### Selected extract

::::::

The feminist revolution grows and spreads
as women here, and in every corner of the
earth, pursue their own versions of feminist
progress.
In spite of manifest changes, there are
some who look past the enlargement of rights,
the personal egalitarianism emerging between
men and women, and the relaxation of resistance
to feminist goals. Despite a new, assertive
generation of our descendants, some skeptics
fail to recognize their feminism because
the daughters are not carbon copies of their
mothers. In the reaction to feminism, many
see the "end of feminism."
I do not underestimate the reactionaries,
or the pressure on young women to revert
to old traditions. There is much to learn,
from the fight for women's suffrage in particular.
That struggle took longer and was more laborious
than ours has been in achieving far more
for women. Suffrage released feminist ideas
and changes beyond the vote, but that single-minded
quest did not bequeath wholesale societal
changes similar to those we see today. The
reasons are complicated. However, it is
clear that the sustained focus that proved
necessary to achieve the vote ceased germinating
other issues once that great victory was
finally achieved. In contrast, the modern
feminist agenda was crowded from the outset,
and new issues have only multiplied. The
work of feminism goes on, with countless
women and men, consciously and not, moving
it forward. Beyond our own country, the
global spread of feminism and the changes
pressed by the transformation of women have
become an irreversible force that is changing
the entire world.
As my generation continues to struggle in
our way, the new generation is finding its
own way. Our "vanguard generation,"
of course, could become so intoxicated by
the certainty that we have made history
that it would be too easy to regard those
who follow as insufficiently attentive to
the revolution. But the descendants do not
need to make the revolution; they are its
first beneficiaries. The work of a new generation
is both the same and different. It is the
same to the extent that our revolution is
unfinished. Yet it also is as different
as today is from yesterday. To live, a revolution
must build on the past, not relive it.
My generation cannot afford to become infatuated
with the progress of the last 40 years.
We need only be confident that women cannot
be turned back. Still, it is one thing to
believe that our progress will continue;
it is another to think that feminist advances
are inevitable. To ask men to move over
is to ask them to give up a monopoly on
everything--power, jobs, athletics, and
primacy in the family. Even so, the pace
we set yesterday has only quickened.

::::::

### Entries provided
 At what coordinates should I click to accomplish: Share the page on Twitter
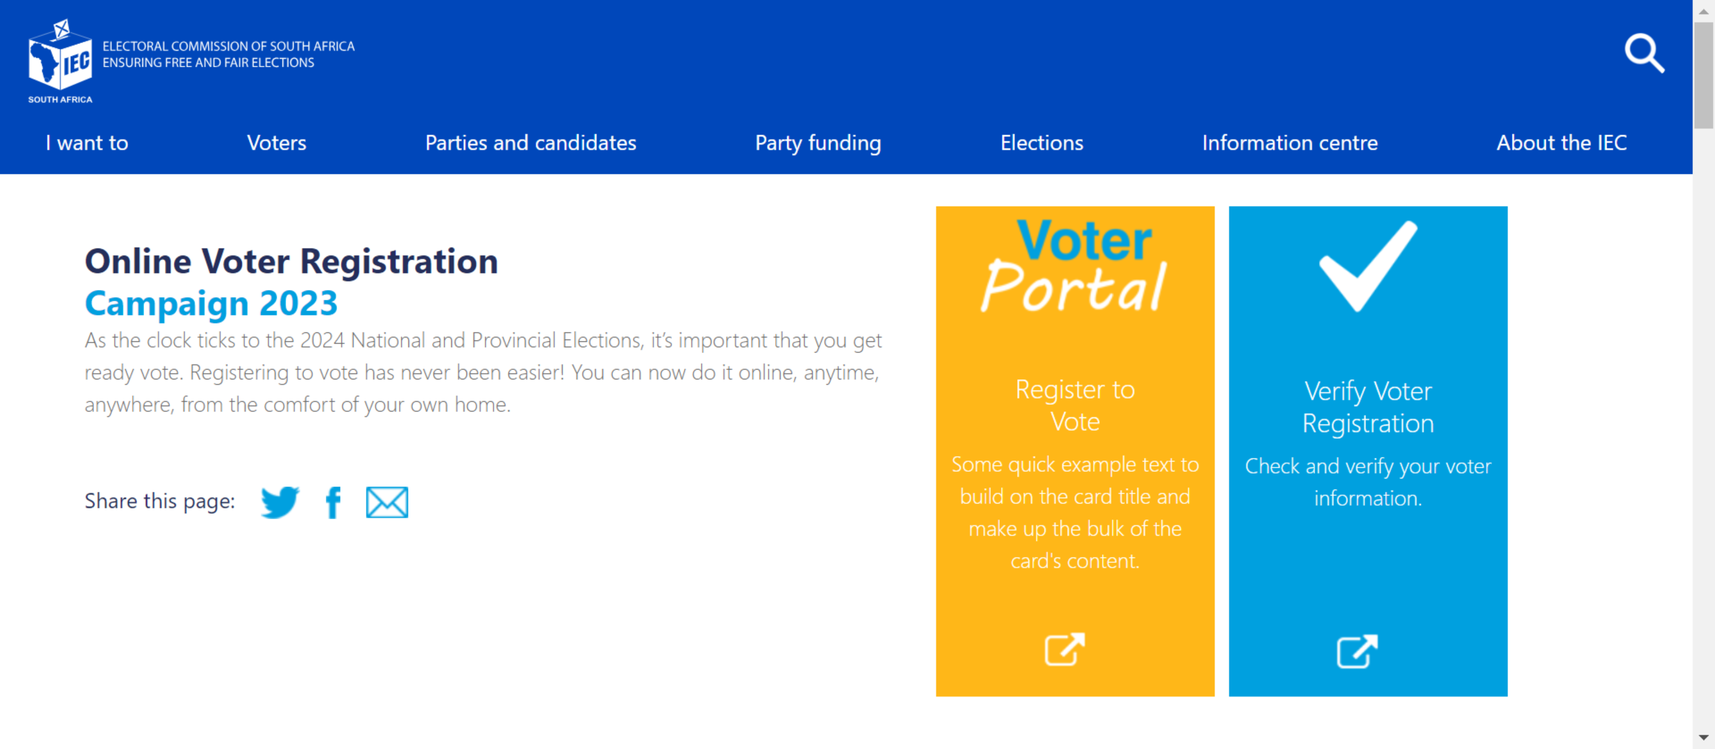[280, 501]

::::::

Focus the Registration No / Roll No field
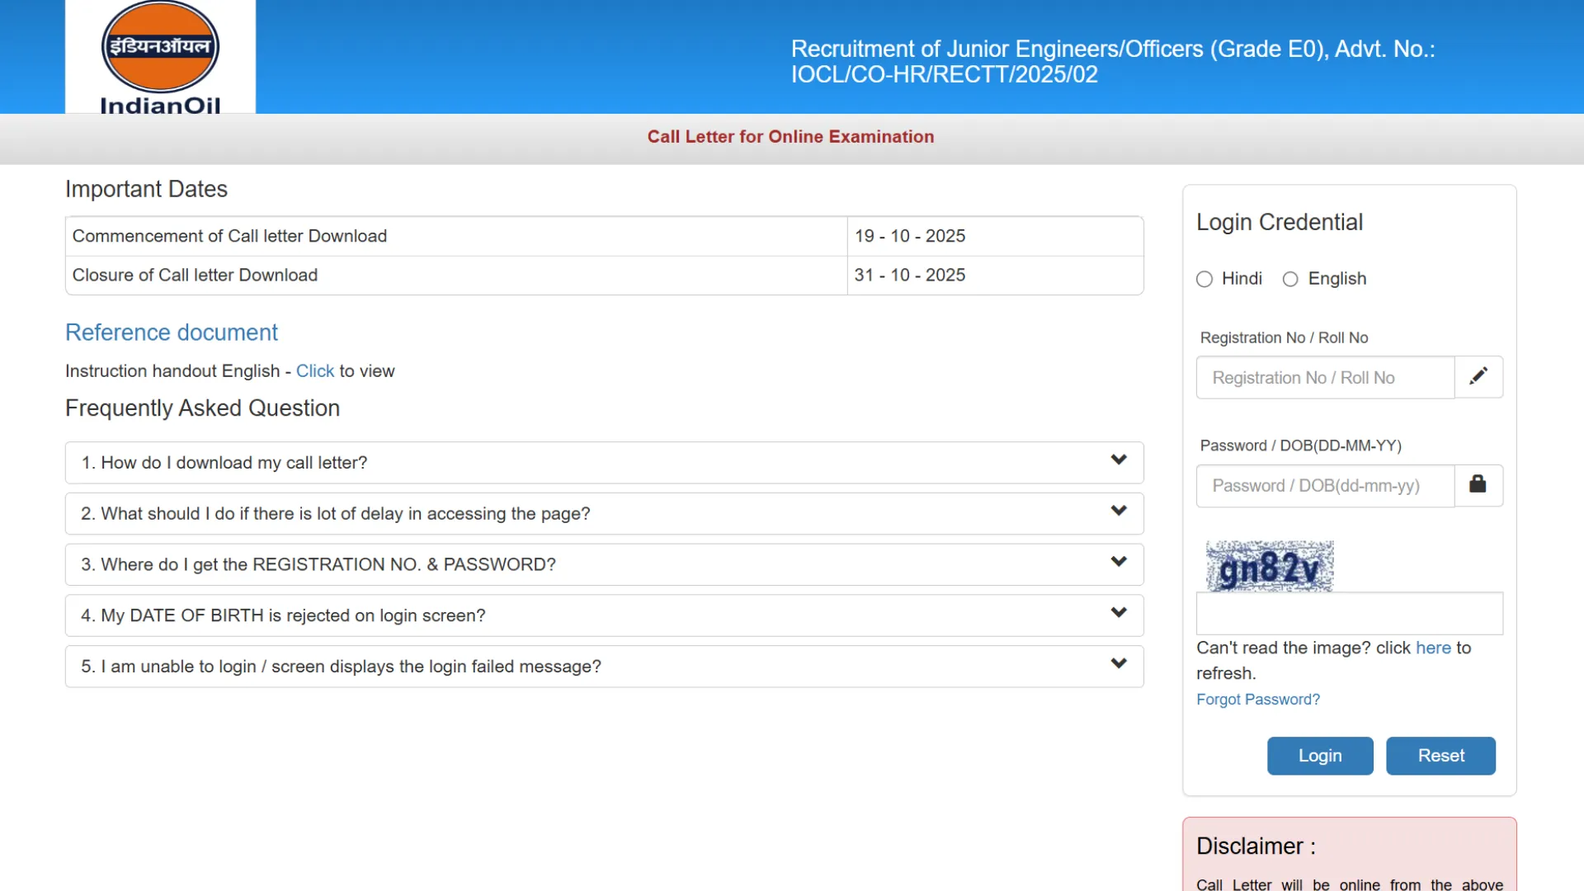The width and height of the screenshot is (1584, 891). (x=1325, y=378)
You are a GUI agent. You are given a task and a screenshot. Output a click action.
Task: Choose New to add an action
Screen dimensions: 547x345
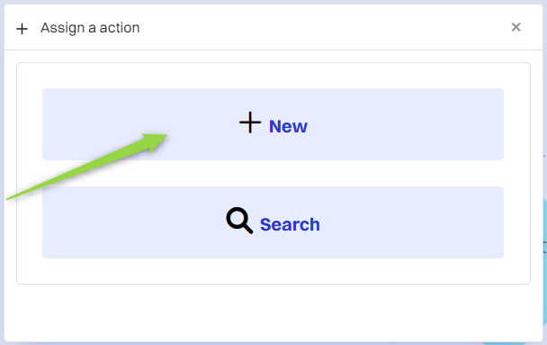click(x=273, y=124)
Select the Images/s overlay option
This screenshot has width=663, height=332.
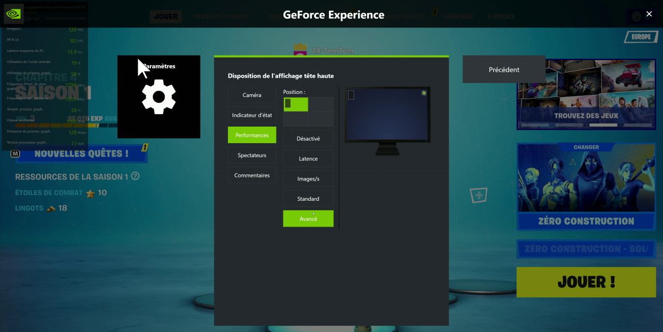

::::::

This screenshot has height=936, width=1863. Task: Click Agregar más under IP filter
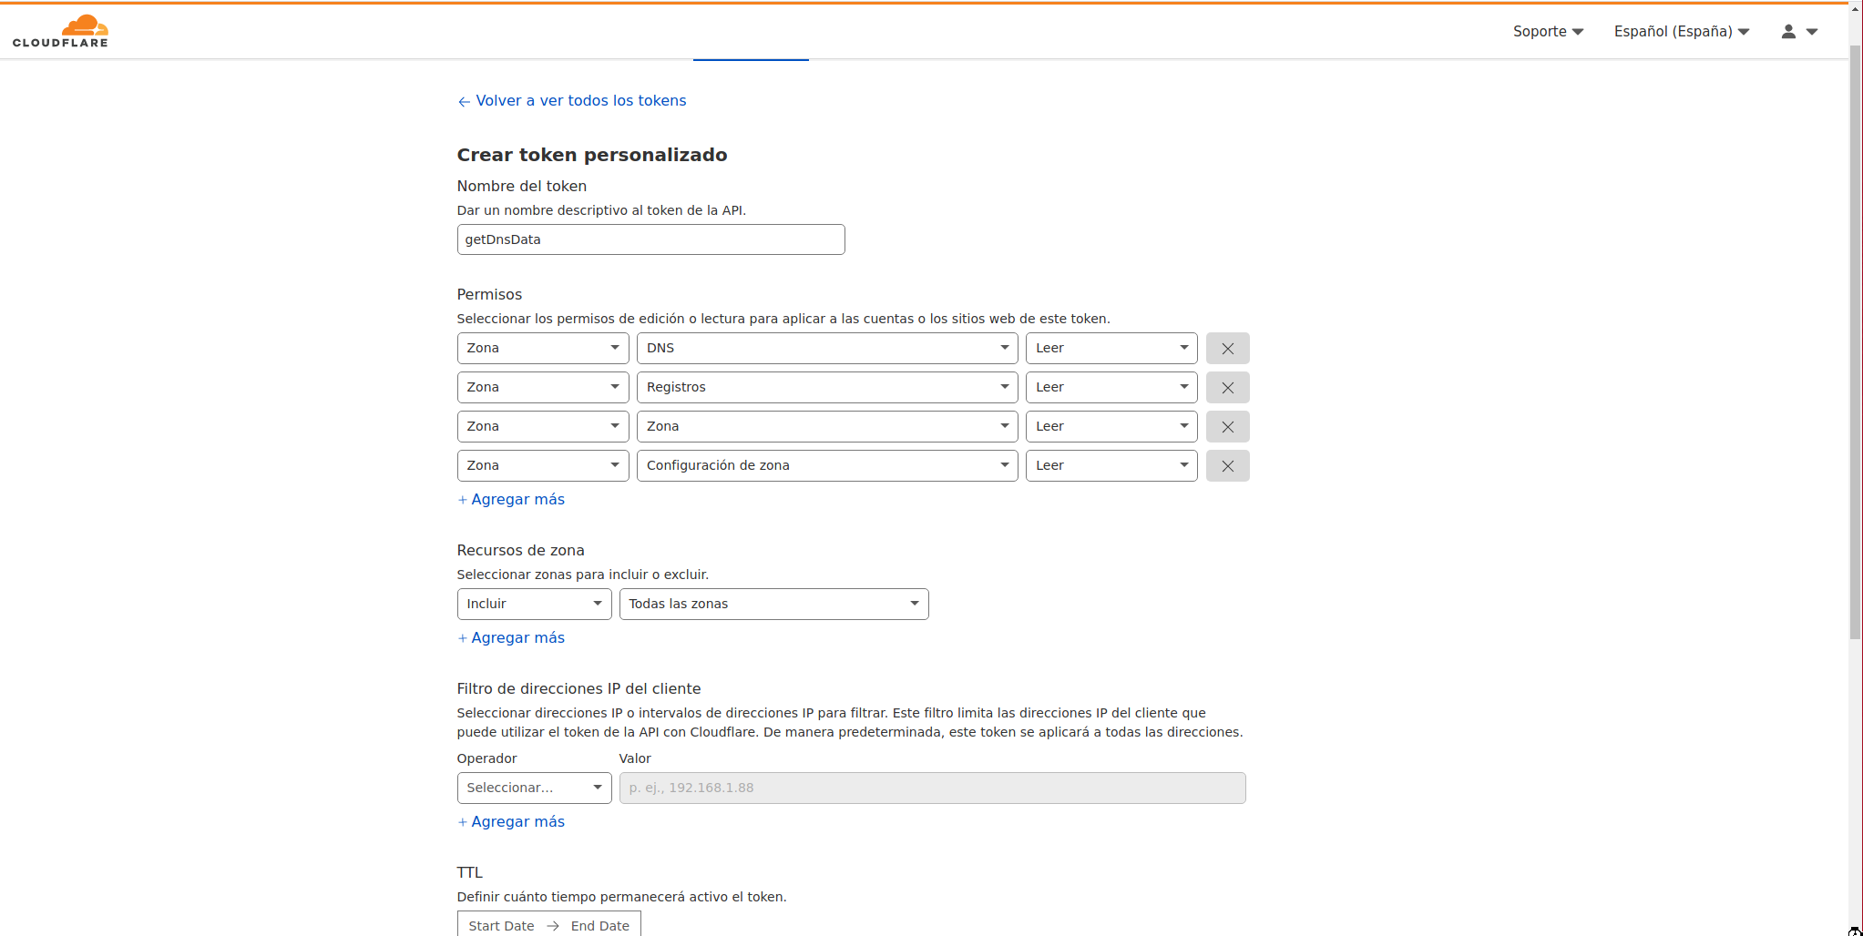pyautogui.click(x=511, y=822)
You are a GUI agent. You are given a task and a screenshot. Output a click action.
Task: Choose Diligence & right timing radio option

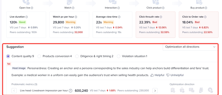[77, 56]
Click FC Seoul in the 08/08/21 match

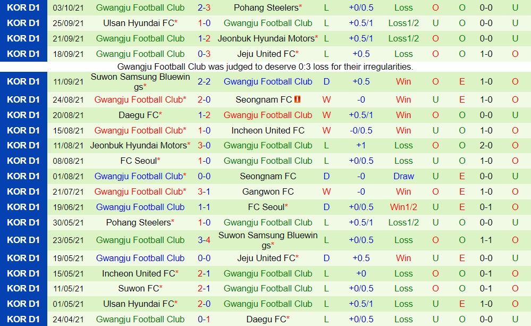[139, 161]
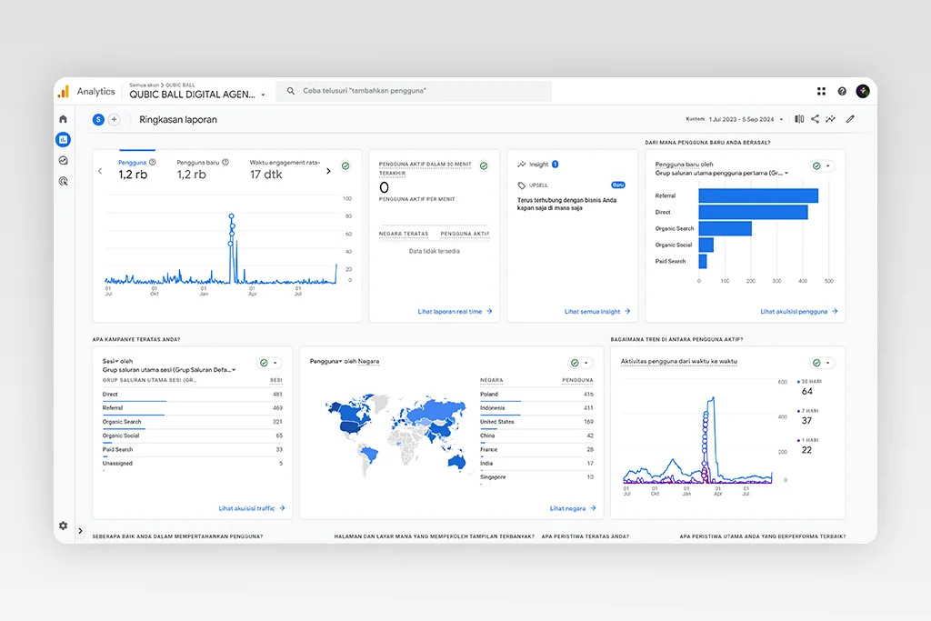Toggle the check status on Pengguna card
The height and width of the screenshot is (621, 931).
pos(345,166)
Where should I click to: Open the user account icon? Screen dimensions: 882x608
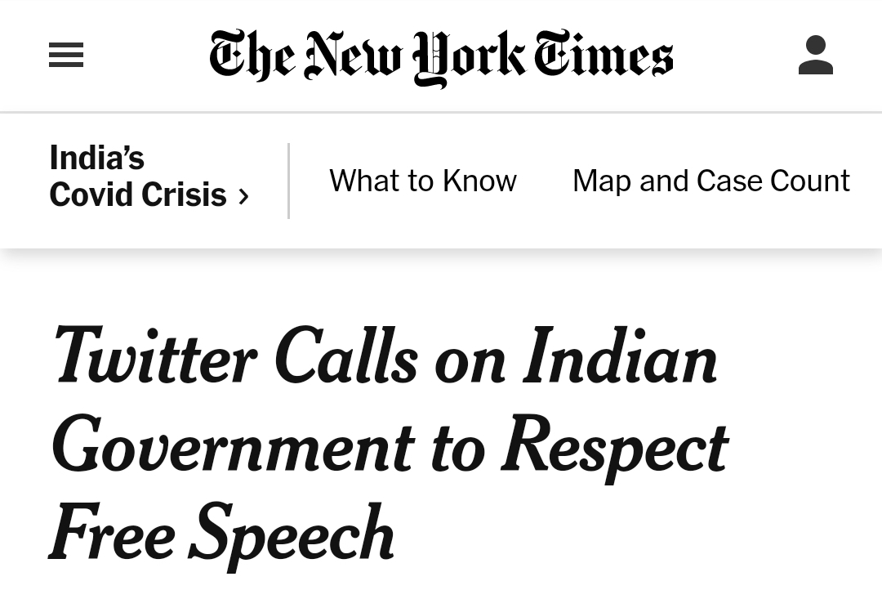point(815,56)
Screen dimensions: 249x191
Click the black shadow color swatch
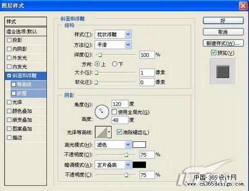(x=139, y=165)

::::::

### Stated task
According to the passage on feminist progress, what must a revolution do to live? Draw only on the passage on feminist progress, not on the listing.

### Full solution
It must build on the past, not relive it.